The monetary value of
benefits in the form of motor vehicles used for both personal and business
purposes and housing is equal to 50% of the lease payment or the depreciation
value of the property, whichever is applicable. However, if the housing unit is
situated in or adjacent (within 50 metres) to the business premises, the
benefit is not taxable. Likewise, a motor vehicle used normally for business
purposes is not taxable.
The following fringe
benefits are not taxable:
·
Fringe benefits required by the nature
of or necessary to the trade, business, or profession or for the convenience or
advantage of the employer.
·
Benefits authorised by and exempted from
tax under special laws.
·
Employer contributions for the benefit
of the employee to retirement, insurance, and hospitalisation benefit plans.
· Benefits given to rank and file
employees, whether or not granted under a collective bargaining agreement.

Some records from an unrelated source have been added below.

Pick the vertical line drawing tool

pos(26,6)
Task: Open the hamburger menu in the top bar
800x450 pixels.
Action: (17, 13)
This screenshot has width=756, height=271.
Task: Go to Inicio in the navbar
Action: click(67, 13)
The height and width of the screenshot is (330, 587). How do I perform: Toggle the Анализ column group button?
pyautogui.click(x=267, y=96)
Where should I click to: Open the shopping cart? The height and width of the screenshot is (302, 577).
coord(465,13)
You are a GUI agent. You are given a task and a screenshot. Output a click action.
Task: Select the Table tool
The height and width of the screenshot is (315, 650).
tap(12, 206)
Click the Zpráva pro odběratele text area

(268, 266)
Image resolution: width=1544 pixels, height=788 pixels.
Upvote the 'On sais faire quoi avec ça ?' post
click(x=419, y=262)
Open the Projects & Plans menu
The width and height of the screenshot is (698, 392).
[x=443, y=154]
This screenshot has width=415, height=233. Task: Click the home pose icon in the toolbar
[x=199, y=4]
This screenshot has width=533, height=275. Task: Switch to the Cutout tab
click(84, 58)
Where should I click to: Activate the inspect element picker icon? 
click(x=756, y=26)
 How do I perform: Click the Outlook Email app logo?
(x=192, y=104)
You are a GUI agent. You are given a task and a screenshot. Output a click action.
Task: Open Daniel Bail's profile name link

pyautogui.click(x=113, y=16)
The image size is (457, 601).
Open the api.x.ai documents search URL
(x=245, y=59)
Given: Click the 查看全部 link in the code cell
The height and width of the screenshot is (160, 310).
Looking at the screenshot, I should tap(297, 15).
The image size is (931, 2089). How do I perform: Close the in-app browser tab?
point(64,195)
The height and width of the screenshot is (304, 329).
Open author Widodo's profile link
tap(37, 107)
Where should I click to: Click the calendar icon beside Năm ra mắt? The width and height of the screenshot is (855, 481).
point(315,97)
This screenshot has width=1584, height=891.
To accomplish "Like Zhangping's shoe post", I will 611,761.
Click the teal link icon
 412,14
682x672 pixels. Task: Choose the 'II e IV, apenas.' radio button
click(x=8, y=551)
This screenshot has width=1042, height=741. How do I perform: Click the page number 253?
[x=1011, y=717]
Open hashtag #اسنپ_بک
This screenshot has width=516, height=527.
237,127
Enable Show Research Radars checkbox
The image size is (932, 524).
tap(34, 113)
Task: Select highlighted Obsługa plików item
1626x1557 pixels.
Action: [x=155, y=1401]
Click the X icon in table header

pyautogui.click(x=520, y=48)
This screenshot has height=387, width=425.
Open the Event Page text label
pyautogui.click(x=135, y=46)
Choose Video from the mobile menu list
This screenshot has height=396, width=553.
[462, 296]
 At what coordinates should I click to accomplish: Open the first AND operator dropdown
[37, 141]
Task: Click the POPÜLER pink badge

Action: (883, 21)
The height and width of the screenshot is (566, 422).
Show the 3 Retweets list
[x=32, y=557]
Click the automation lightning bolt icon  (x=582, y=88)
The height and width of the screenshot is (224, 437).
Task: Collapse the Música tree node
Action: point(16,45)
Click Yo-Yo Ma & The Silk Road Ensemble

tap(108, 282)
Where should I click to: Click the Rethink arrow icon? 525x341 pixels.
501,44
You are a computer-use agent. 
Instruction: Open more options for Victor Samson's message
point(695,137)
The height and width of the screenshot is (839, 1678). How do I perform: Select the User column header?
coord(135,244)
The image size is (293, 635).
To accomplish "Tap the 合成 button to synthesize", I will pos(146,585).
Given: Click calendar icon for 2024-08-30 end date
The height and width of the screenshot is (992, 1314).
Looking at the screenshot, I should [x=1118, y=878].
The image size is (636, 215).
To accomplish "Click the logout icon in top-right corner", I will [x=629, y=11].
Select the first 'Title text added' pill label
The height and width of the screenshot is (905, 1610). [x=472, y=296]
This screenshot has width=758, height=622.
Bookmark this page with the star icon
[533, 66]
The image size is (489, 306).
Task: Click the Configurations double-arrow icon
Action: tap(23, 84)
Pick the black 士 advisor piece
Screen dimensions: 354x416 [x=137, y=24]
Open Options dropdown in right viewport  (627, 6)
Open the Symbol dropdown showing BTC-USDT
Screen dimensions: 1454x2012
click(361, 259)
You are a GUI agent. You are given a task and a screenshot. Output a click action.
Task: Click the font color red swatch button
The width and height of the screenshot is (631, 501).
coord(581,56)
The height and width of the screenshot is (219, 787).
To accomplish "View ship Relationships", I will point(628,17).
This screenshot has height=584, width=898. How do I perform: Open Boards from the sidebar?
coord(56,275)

However, these are subject to WHT on compensation, unless otherwise tax exempt.
·
De minimis (small value) benefits as
defined and enumerated in the rules and regulations.
In general, if a fringe
benefit is granted in money or directly paid for by the employer, the value of
the fringe benefit is the amount granted or paid for. If furnished in property
and ownership thereof is transferred to the employee, the value of the fringe
benefit is the fair market value of the property as determined by the
Commissioner of Internal Revenue, pursuant to the Commissioner’s power to
prescribe real property values. If the fringe benefit is granted or furnished
by the employer in the form of a property but ownership is not transferred to
the employee, the value of the fringe benefit is equal to the depreciation
value of the property.
Capital
gains and investment income:
Non-resident aliens are
taxed on Philippine-source capital gains, irrespective of their period of stay
in the Philippines. The rates are 0.5% of the gross sales for those shares of
stocks listed and traded in the stock exchange; 5% on the first PHP 100,000 and
10% on the excess of the net capital gains for unlisted shares of stock,
including shares of publicly listed companies that failed to comply with the
minimum public ownership (MPO) requirement; and 6% of the higher of the gross
sales price or fair market value of real property sold, withheld at the time of
sale. Capital losses are deductible only from capital gains. In computing net
capital gains or losses from other capital assets, only 50% of the gain or loss
is to be taken into account if the capital asset has been held for more than 12
months; otherwise, 100% of the gain or loss is to be considered.
A non-resident alien is
also taxed on Philippine-source investment income, such as interest, dividends,
and royalties, at the rate of 20% (for those engaged in trade or business in
the Philippines) or 25% (for those not engaged in trade or business in the
Philippines) as a final tax (or a lower treaty rate). The tax is withheld at
source, and the income is not subject to the graduated rates.
Resident aliens are
taxed on their Philippine-source income at graduated rates. However,
Philippine-source interest and royalties are taxed at 20%. Interest on
residents’ deposits under the expanded foreign currency deposit system (FCDU)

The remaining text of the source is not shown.